*Directions*
Scan the records beneath this line for the line holding "Switch to the Details tab" and the line holding "Open the Remote Explorer view", then transcribe exactly those two and all lines between.

### Task material

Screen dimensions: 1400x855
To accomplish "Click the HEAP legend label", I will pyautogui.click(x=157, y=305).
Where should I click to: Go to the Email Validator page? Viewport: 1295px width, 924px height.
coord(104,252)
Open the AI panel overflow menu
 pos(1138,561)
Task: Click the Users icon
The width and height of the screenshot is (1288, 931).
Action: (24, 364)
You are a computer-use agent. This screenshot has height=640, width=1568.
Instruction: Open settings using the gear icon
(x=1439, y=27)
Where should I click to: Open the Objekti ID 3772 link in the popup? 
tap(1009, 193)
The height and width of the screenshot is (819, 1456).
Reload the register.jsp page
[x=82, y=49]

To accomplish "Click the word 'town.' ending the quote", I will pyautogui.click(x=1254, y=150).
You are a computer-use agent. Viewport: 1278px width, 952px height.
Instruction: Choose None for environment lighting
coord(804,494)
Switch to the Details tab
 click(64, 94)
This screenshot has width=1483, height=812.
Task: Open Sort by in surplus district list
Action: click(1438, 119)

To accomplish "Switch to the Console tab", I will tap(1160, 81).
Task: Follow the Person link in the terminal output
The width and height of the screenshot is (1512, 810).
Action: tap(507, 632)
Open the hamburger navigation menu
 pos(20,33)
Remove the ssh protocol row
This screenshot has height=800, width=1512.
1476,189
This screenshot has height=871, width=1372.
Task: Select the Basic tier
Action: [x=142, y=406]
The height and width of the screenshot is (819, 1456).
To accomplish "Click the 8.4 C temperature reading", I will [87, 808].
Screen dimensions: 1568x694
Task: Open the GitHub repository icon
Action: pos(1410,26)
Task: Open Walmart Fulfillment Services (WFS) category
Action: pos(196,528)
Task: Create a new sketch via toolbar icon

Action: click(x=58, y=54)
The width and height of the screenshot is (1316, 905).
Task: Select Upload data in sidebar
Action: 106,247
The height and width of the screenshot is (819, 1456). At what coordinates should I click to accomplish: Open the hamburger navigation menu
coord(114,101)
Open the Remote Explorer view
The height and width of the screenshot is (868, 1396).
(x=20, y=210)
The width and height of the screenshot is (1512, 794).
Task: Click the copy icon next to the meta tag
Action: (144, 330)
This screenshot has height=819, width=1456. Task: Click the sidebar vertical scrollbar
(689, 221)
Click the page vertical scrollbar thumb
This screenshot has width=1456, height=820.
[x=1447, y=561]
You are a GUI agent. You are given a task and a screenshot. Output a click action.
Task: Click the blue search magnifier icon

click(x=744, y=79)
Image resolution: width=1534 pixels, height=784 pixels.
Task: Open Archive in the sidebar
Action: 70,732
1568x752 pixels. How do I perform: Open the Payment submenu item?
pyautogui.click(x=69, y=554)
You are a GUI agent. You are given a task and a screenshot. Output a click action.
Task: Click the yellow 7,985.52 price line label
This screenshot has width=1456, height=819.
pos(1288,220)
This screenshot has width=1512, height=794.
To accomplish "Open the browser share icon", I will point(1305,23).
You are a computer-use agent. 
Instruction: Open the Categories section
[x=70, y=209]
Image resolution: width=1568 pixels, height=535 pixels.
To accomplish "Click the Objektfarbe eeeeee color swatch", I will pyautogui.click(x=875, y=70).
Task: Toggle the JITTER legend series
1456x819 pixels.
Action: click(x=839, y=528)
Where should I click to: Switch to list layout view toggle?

######

*Expected answer*
Switch to the Details tab
 click(64, 94)
This screenshot has width=1483, height=812.
Task: Open Sort by in surplus district list
Action: click(1438, 119)

To accomplish "Switch to the Console tab", I will tap(1160, 81).
Task: Follow the Person link in the terminal output
The width and height of the screenshot is (1512, 810).
Action: tap(507, 632)
Open the hamburger navigation menu
 pos(20,33)
Remove the ssh protocol row
This screenshot has height=800, width=1512.
1476,189
This screenshot has height=871, width=1372.
Task: Select the Basic tier
Action: [x=142, y=406]
The height and width of the screenshot is (819, 1456).
To accomplish "Click the 8.4 C temperature reading", I will [87, 808].
Screen dimensions: 1568x694
Task: Open the GitHub repository icon
Action: pos(1410,26)
Task: Open Walmart Fulfillment Services (WFS) category
Action: pos(196,528)
Task: Create a new sketch via toolbar icon

Action: click(x=58, y=54)
The width and height of the screenshot is (1316, 905).
Task: Select Upload data in sidebar
Action: 106,247
The height and width of the screenshot is (819, 1456). At what coordinates should I click to accomplish: Open the hamburger navigation menu
coord(114,101)
Open the Remote Explorer view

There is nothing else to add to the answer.